Gallstones are also known as biliary calculi.
163
What symptoms may arise from gallstones?
Symptoms arise when stones block ducts of the biliary system or pancreatic duct.
164
What does blockage of bile ducts cause?
It causes pain in the upper abdomen.
165
What can prolonged blockage of the cystic duct lead to?
It leads to acute inflammation of the gallbladder (cholecystitis), often with secondary bacterial infection.
166
What are the symptoms of acute obstruction from cholelithiasis?
Symptoms include poorly localized severe abdominal pain, nausea, vomiting, tachycardia, hypertension, and diaphoresis.
167
What is pancreatitis?
A condition characterized by the premature activation of the pancreas's own digestive enzymes, leading to self-digestion and inflammation.
168
What are the two forms of pancreatitis?
Acute pancreatitis and chronic pancreatitis.
169
What is acute pancreatitis most often associated with?
Gallstones.
170
What happens in acute pancreatitis?
Gallstones block the pancreatic duct, trapping and activating digestive enzymes within the pancreas, causing destruction.
171
What are the systemic effects of acute pancreatitis?
Fever, shock, kidney failure, and respiratory distress.
172
What are the complications of acute pancreatitis?
Noninfectious peritonitis, infection of necrotic tissue leading to abscesses, exocrine pancreatic insufficiency, and rarely, endocrine dysfunction.
173
What is chronic pancreatitis most often associated with?
Long-term alcohol abuse.
174
What role does smoking play in chronic pancreatitis?
It increases susceptibility to autodigestion and predisposes to CFTR dysfunction.
175
What are the consequences of continued alcohol and smoking in chronic pancreatitis?
Pancreatic fibrosis, calcifications, and disease progression.
176
What percentage of acute pancreatitis survivors develop chronic pancreatitis?

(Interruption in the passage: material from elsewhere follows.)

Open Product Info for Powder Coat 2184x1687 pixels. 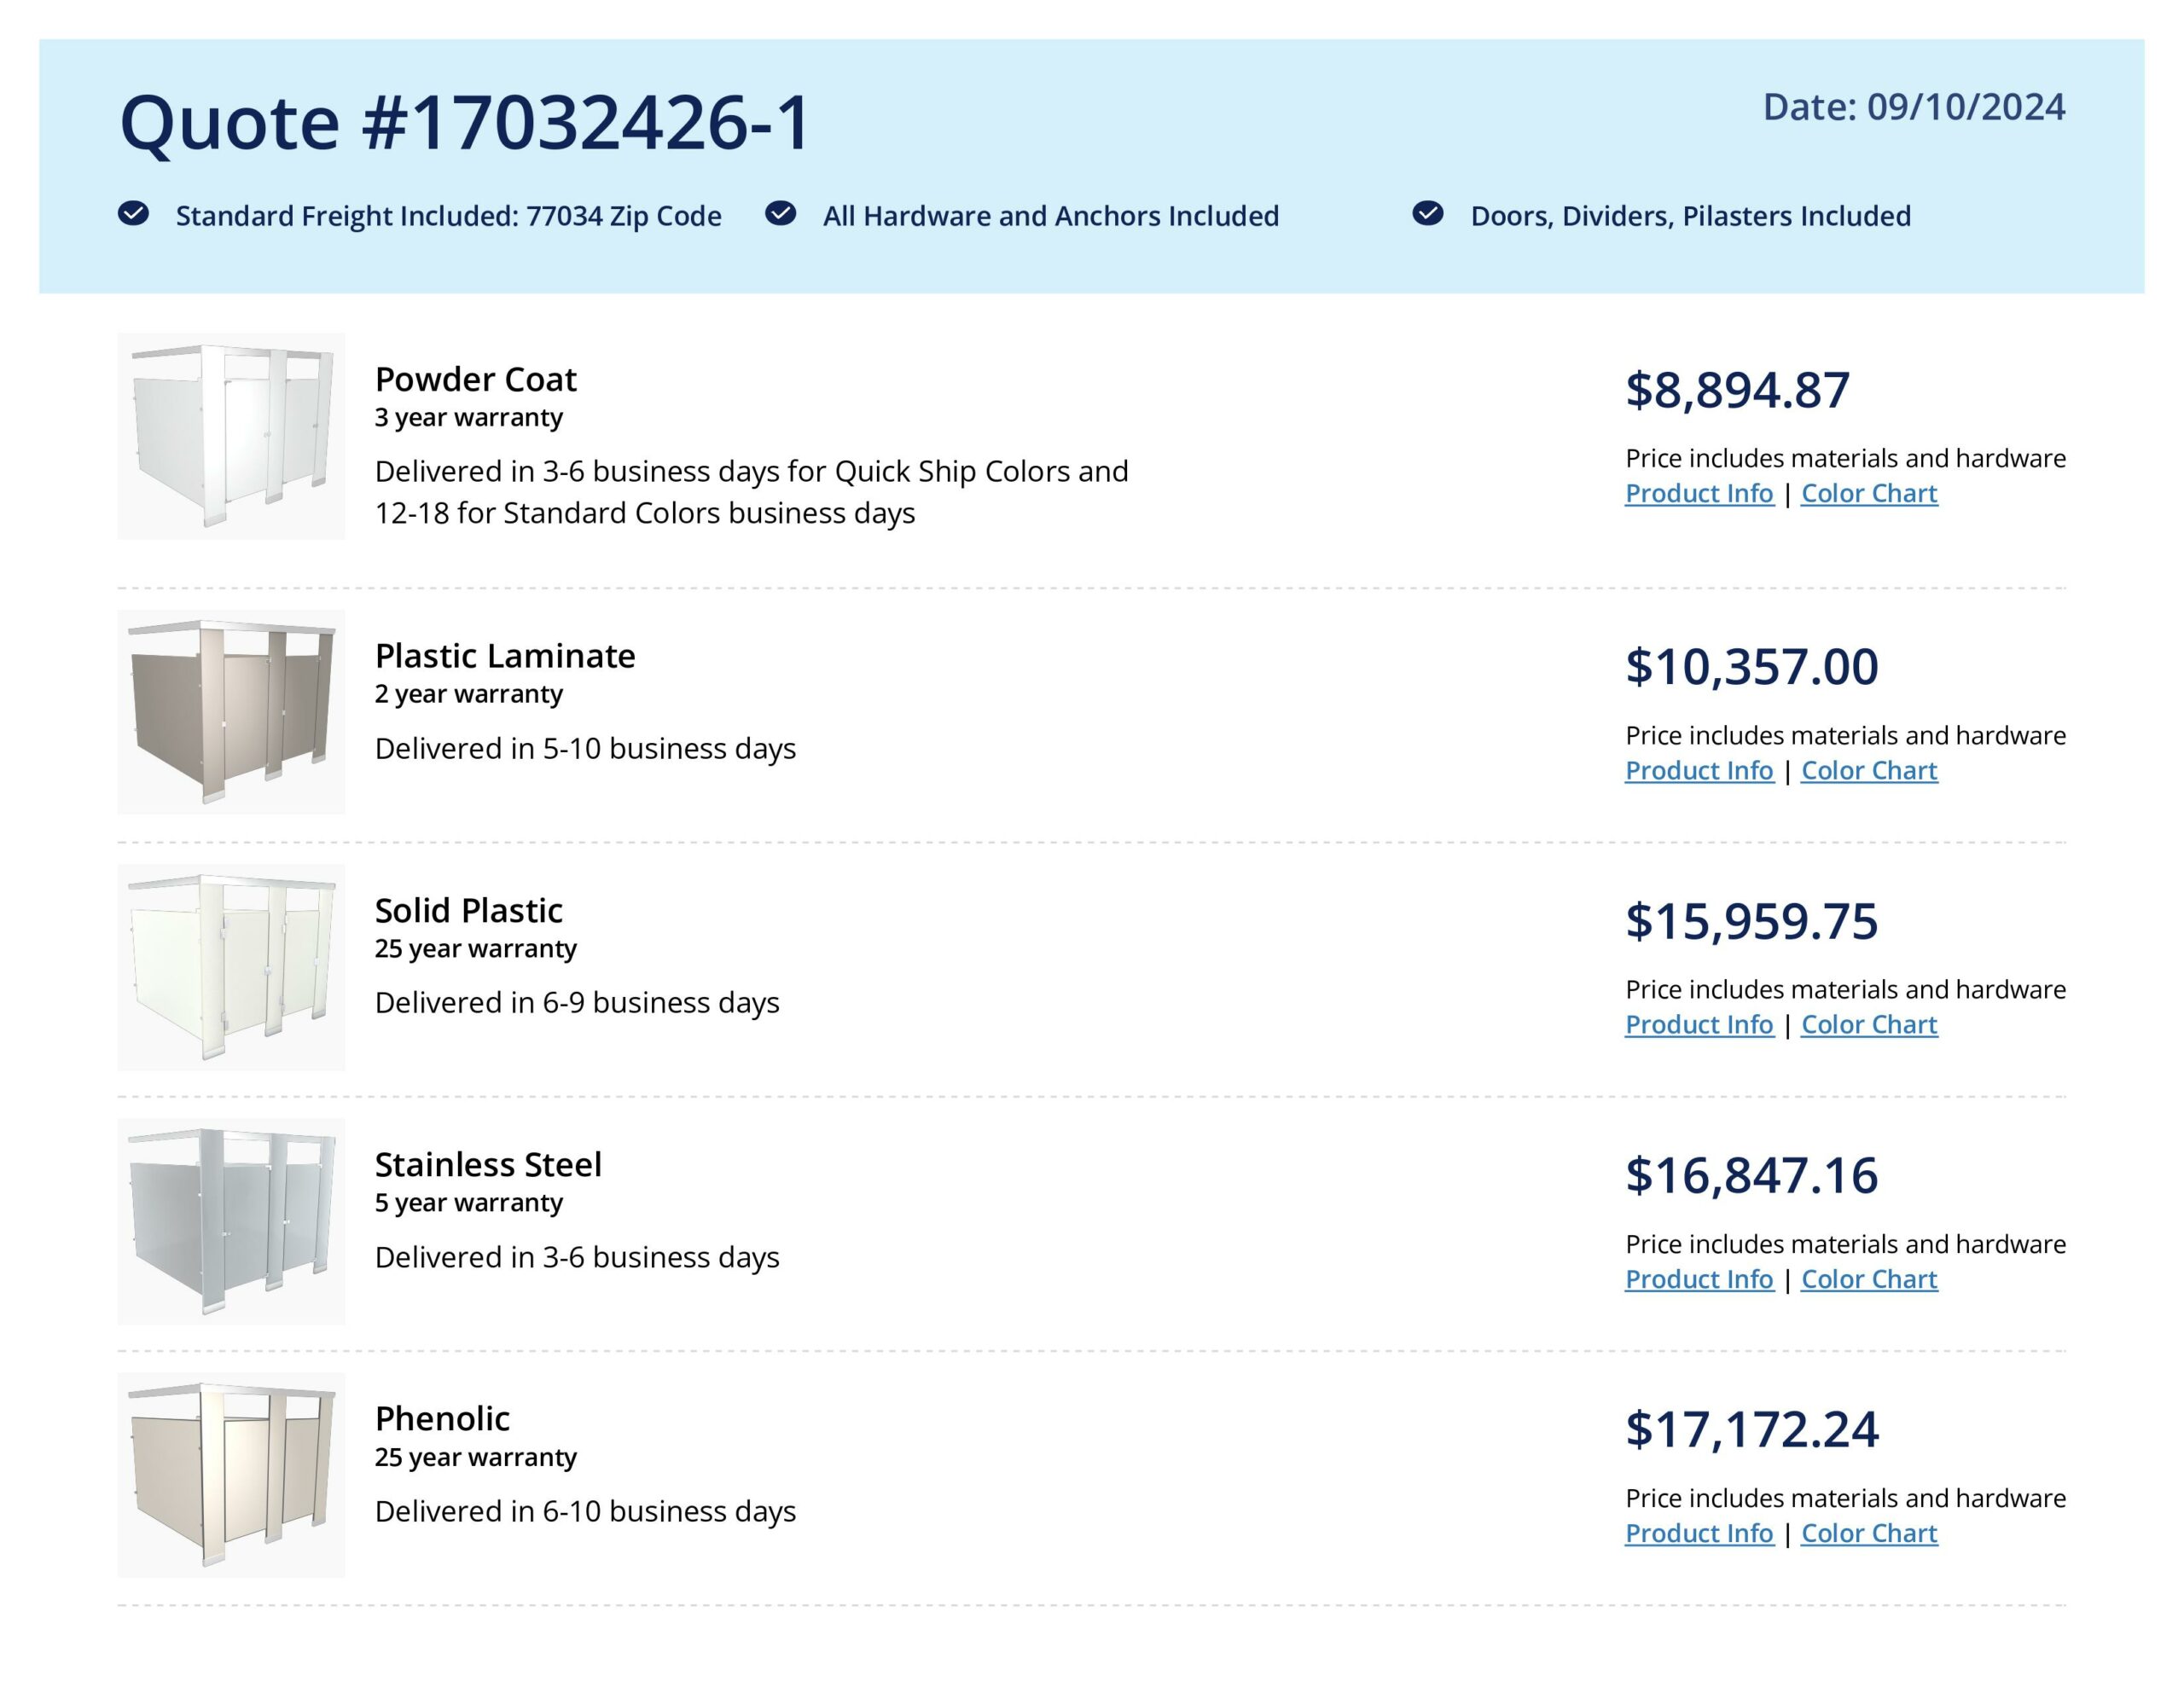coord(1699,494)
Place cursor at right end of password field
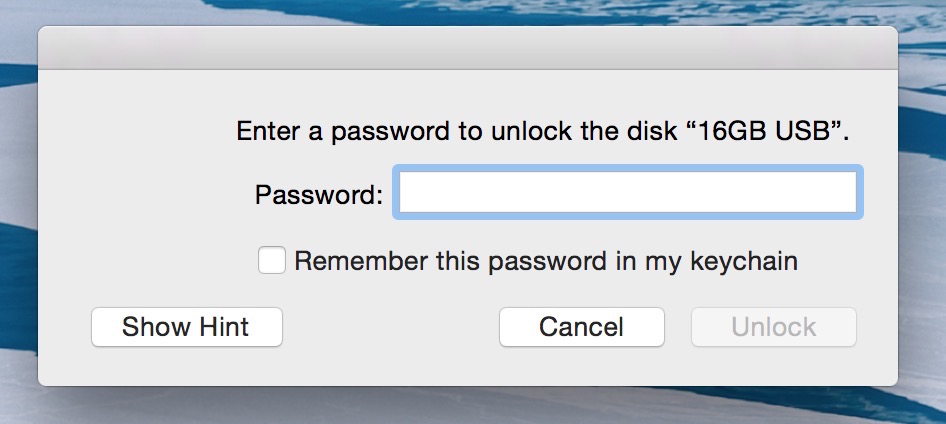Image resolution: width=946 pixels, height=424 pixels. 849,192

About 20%, especially with recurrent episodes.
177
What happens to normal pancreatic tissues in chronic pancreatitis?
They are replaced by scar tissue, making it progressive and irreversible.
178
What does chronic pancreatitis predispose individuals to?
Pancreatic cancer.
179
What type of cancer is most commonly associated with pancreatic cancer?
Most cases are pancreatic ductal adenocarcinomas.
180
What are the risk factors for pancreatic cancer?
Advancing age, family history (most important), cigarette smoking, male gender, diabetes mellitus, obesity, high-fat diet, chronic pancreatitis, prior gastrectomy.
181
What is the prognosis for pancreatic cancer?
Prognosis is very poor as most cancers are advanced and incurable at diagnosis.
182
What does palliative treatment for pancreatic cancer focus on?
Palliative treatment focuses on pain relief and removal of biliary obstruction.